10.Determination of Good Faith. For purposes of any determination of good faith, Indemnitee shall be deemed to have acted in good faith if Indemnitee’s action is based on the records or books of account of the Enterprise, including financial statements, or on information supplied to Indemnitee by the officers of the Enterprise in the course of their duties, or on the advice of legal counsel for the Enterprise or the Board of Directors of the Enterprise or any counsel selected by any committee of the Board of Directors of the Enterprise or on information or records given or reports made to the Enterprise by an independent certified public accountant or by an appraiser, investment banker, compensation consultant, or other expert selected with reasonable care by the Enterprise or the Board of Directors of the Enterprise or any committee thereof. The provisions of this Section 10 shall not be deemed to be exclusive or to limit in any way the other circumstances in which the Indemnitee may be deemed to have met the applicable standard of conduct. Whether or not the foregoing provisions of this Section are satisfied, it shall in any event be presumed that Indemnitee has at all times acted in good faith and in a manner Indemnitee reasonably believed to be in or not opposed to the best interests of the Company.
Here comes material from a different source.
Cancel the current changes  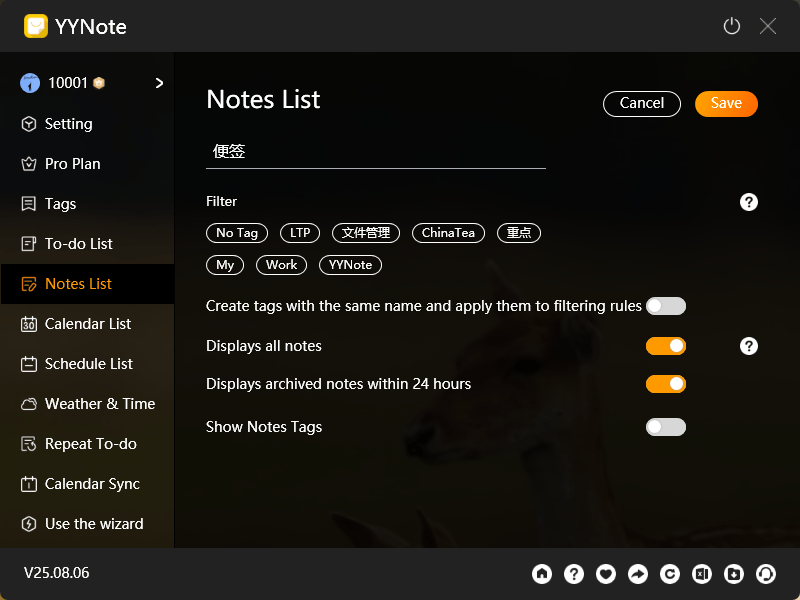click(x=642, y=103)
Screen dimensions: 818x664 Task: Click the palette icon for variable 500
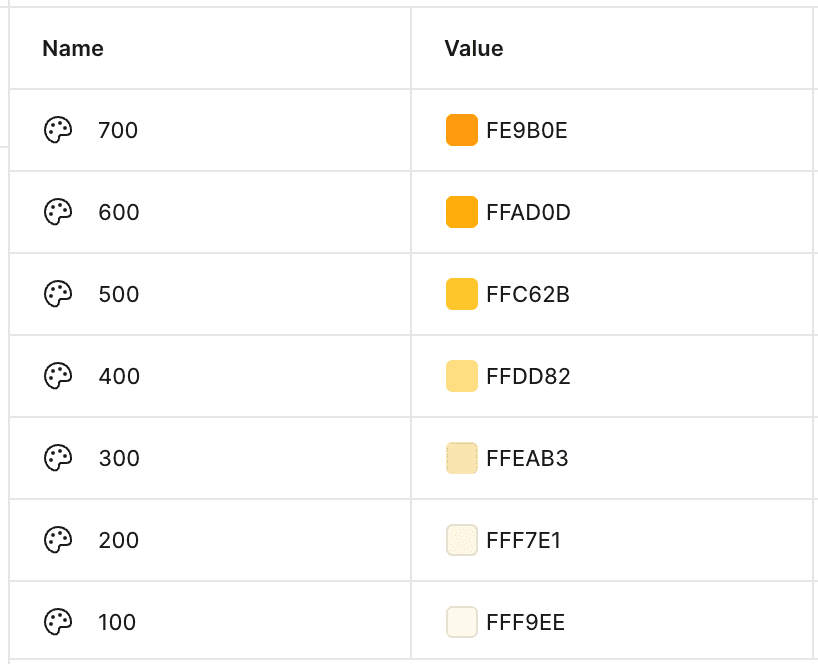58,294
11.Defined Terms and Phrases. For purposes of this Agreement, the following terms shall have the following meanings:
(a)“Beneficial Owner” and “Beneficial Ownership” shall have the meanings set forth in Rule 13d-3 promulgated under the Exchange Act as in effect on the date hereof.
(b)“Change of Control” shall be deemed to occur upon the earliest of any of the following events:
(i)Acquisition of Securities by Third Party. Any Person is or becomes the Beneficial Owner, directly or indirectly, of securities of the Company representing 15% or more of the combined voting power of the Company’s then outstanding securities entitled to vote generally in the election of directors, unless (1) the change in the relative Beneficial Ownership of the Company’s securities by any Person results solely from a reduction in the aggregate number of outstanding shares of securities entitled to vote generally in the election of directors, or (2) such acquisition was approved in advance by the Continuing Directors and such acquisition would not constitute a Change of Control under part (iii) of this definition.
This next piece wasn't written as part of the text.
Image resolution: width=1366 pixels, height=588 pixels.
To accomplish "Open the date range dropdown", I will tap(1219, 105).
(ii)Change in Board of Directors. Individuals who, as of the date of this Agreement, constitute the Company’s Board of Directors (the “Board”), and any new director whose election by the Board or nomination for election by the Company’s stockholders was approved by a vote of at least two-thirds of the directors then still in office who were directors on the date of this Agreement (collectively, the “Continuing Directors”), cease for any reason to constitute at least a majority of the members of the Board.
(iii)Corporate Transaction. The effective date of a reorganization, merger, or consolidation of the Company (a “Business Combination”), in each case, unless, following such Business Combination: (1) all or substantially all of the individuals and entities who were the Beneficial Owners of securities entitled to vote generally in the election of directors immediately prior to such Business Combination beneficially own, directly or indirectly, more than 51% of the combined voting power of the then outstanding securities of the Company entitled to vote generally in the election of directors resulting from such Business Combination (including a corporation which as a result of such transaction owns the Company or all or substantially all of the Company’s assets either directly or through one or more subsidiaries) in substantially the same proportions as their ownership, immediately prior to such Business Combination, of the securities entitled to vote generally in the election of directors and with the power to elect at least a majority of the Board or other governing body of the surviving entity; (2) no Person (excluding any corporation resulting from such Business Combination) is the Beneficial Owner, directly or indirectly, of 15% or more of the combined voting power of the then outstanding securities entitled to vote generally in the election of directors of such corporation except to the extent that such ownership existed prior to the Business Combination; and (3) at least a
majority of the Board of Directors of the corporation resulting from such Business Combination were Continuing Directors at the time of the execution of the initial agreement, or of the action of the Board of Directors, providing for such Business Combination.
(iv)Liquidation. The approval by the Company’s stockholders of a complete liquidation of the Company or an agreement or series of agreements for the sale or disposition by the Company of all or substantially all of the Company’s assets, other than factoring the Company’s current receivables or escrows due (or, if such approval is not required, the decision by the Board to proceed with such a liquidation, sale or disposition in one transaction or a series of related transactions).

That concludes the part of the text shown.